• Task to complete
Count the lines in the data below that contain the string "size". Give only the number.

• Information given
--------
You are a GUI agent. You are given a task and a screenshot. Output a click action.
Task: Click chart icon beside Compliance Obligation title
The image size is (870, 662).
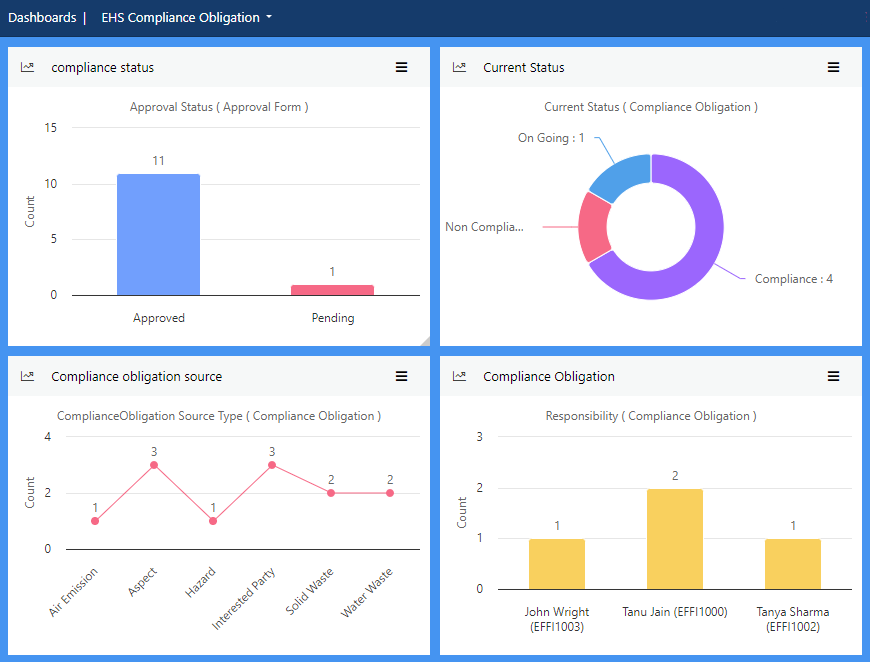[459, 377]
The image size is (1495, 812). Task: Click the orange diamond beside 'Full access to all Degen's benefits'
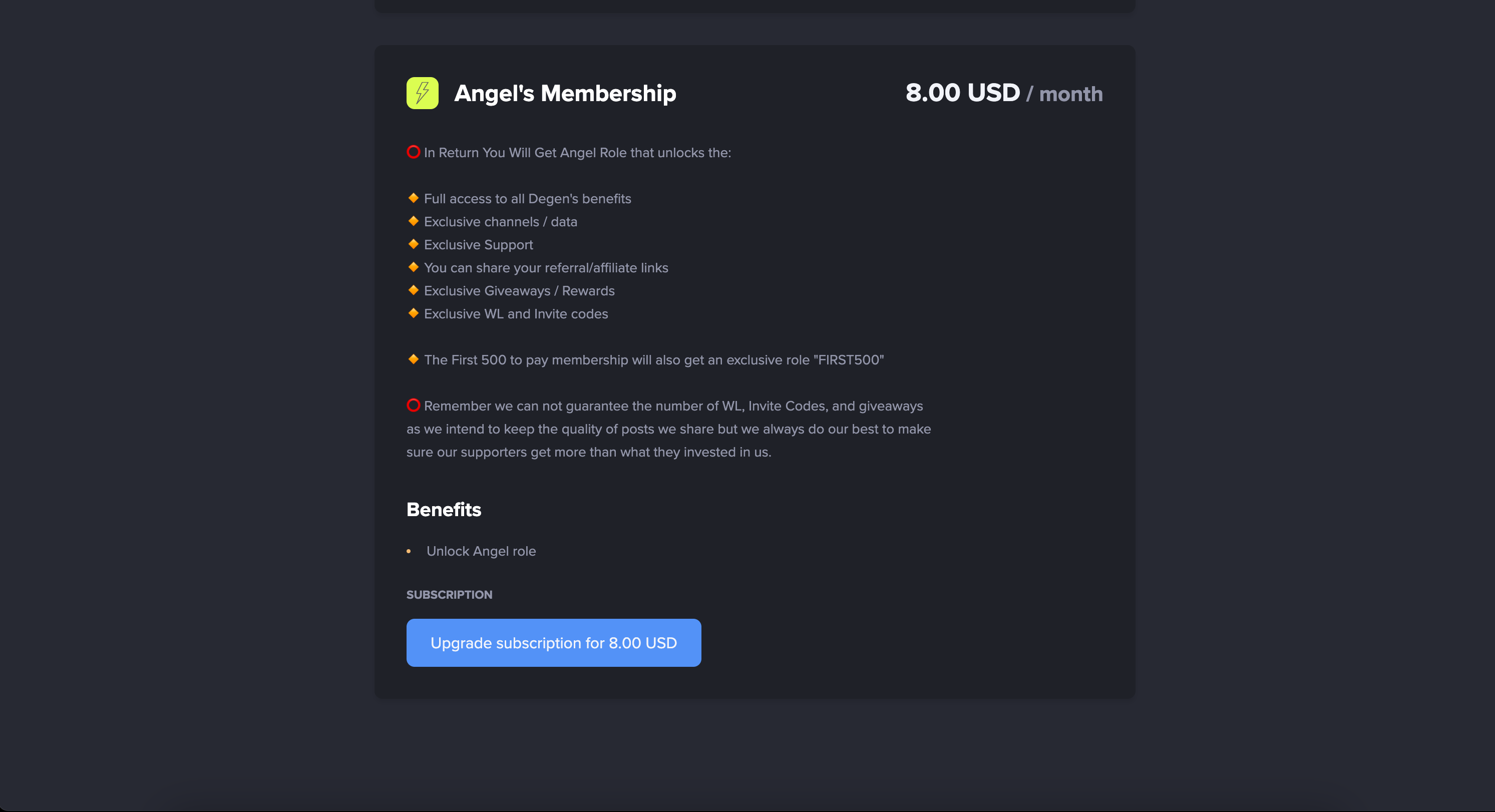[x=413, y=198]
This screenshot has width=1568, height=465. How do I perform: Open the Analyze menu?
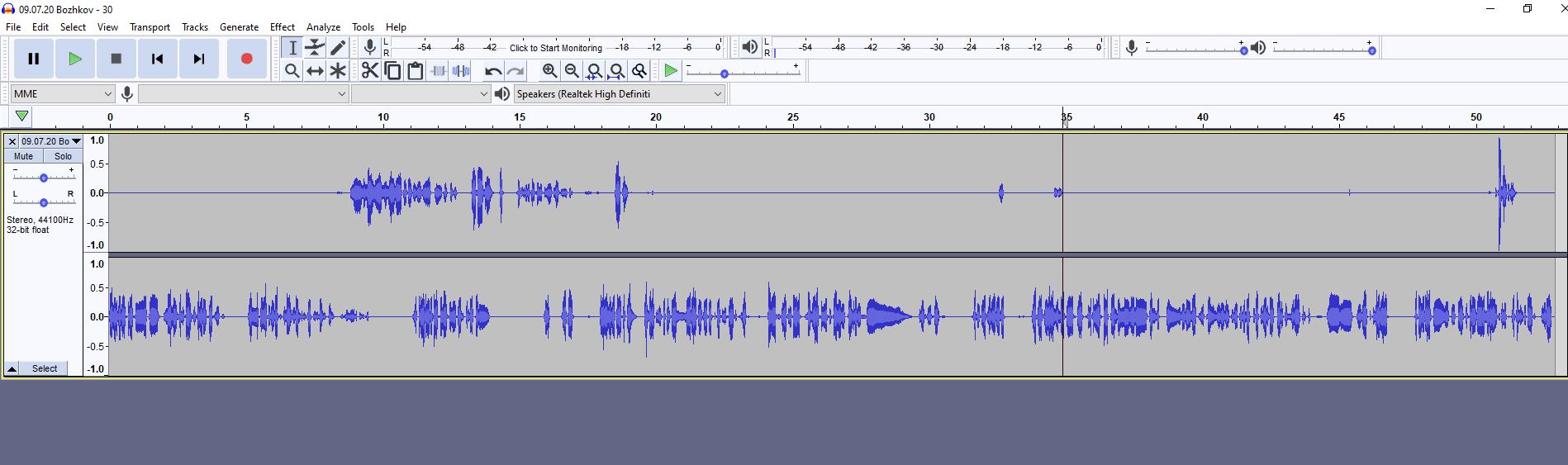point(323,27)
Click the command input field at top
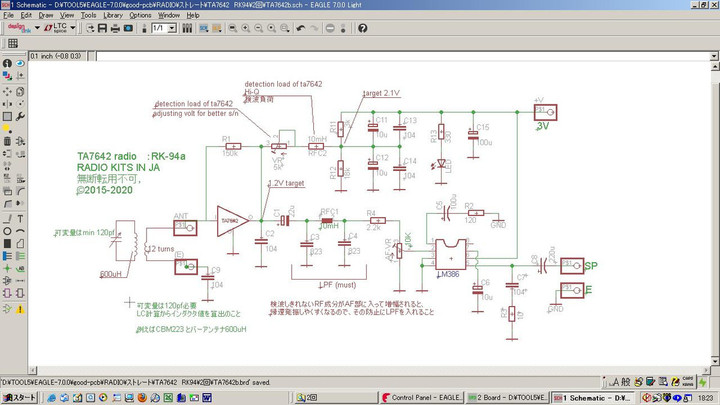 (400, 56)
--------
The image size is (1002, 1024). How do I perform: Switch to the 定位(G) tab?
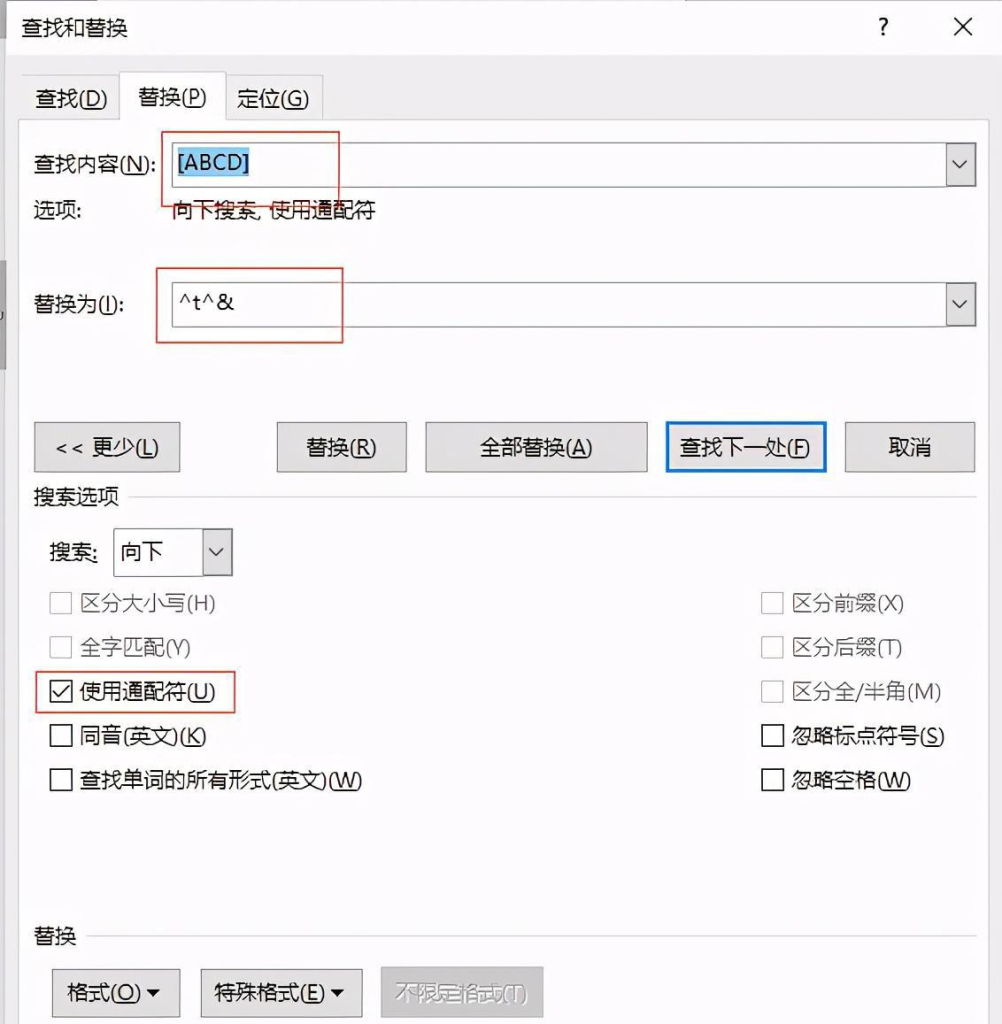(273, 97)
--------
• Exercise result
3